What are these graceful visitors to our skies? We now know that they bring both life and death and teach us about our origins.
Comet begins with a breathtaking journey through space astride a comet. Pulitzer Prize-winning astronomer Carl Sagan, author of Cosmos and Contact, and writer Ann Druyan explore the origin, nature, and future of comets, and the exotic myths and portents attached to them. The authors show how comets have spurred some of the great discoveries in the history of science and raise intriguing questions about these brilliant visitors from the interstellar dark.
Were the fates of the dinosaurs and the origins of humans tied to the wanderings of a comet? Are comets the building blocks from which worlds are formed?

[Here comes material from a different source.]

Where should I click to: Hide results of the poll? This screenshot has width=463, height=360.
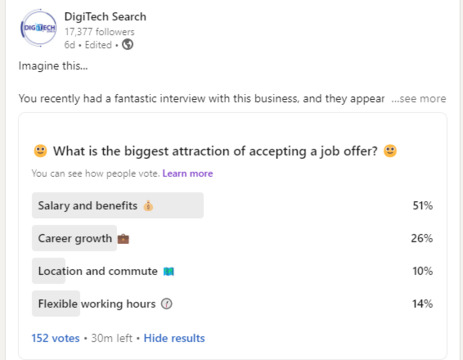tap(174, 338)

Lavishly illustrated with photographs and specially commissioned full-color paintings, Comet is an enthralling adventure, indispensable for anyone who has ever gazed up at the heavens and wondered why. Praise for Comet
"Simply the best." —The Times of London
"Fascinating, evocative, inspiring." —The Washington Post
"Comet humanizes science. A beautiful, interesting book." —United Press International
"Masterful . . . science, poetry, and imagination." —The Atlanta Journal & Constitution
About the Author
Carl Sagan served as the David Duncan Professor of Astronomy and Space Sciences and Director of the Laboratory for Planetary Studies at Cornell University. He played a leading role in the Mariner, Viking, Voyager, and Galileo spacecraft expeditions, for which he received the NASA Medals for Exceptional Scientific Achievement and (twice) for Distinguished Public Service. His Emmy- and Peabody–winning television series, Cosmos, became the most widely watched series in the history of American public television. The accompanying book, also called Cosmos, is one of the bestselling science books ever published in the English language. Dr. Sagan received the Pulitzer Prize, the Oersted Medal, and many other awards—including twenty honorary degrees from American colleges and universities—for his contributions to science, literature, education, and the preservation of the environment. In their posthumous award to Dr. Sagan of their highest honor, the National Science Foundation declared that his “research transformed planetary science . . . his gifts to mankind were infinite.” Dr. Sagan died on December 20, 1996.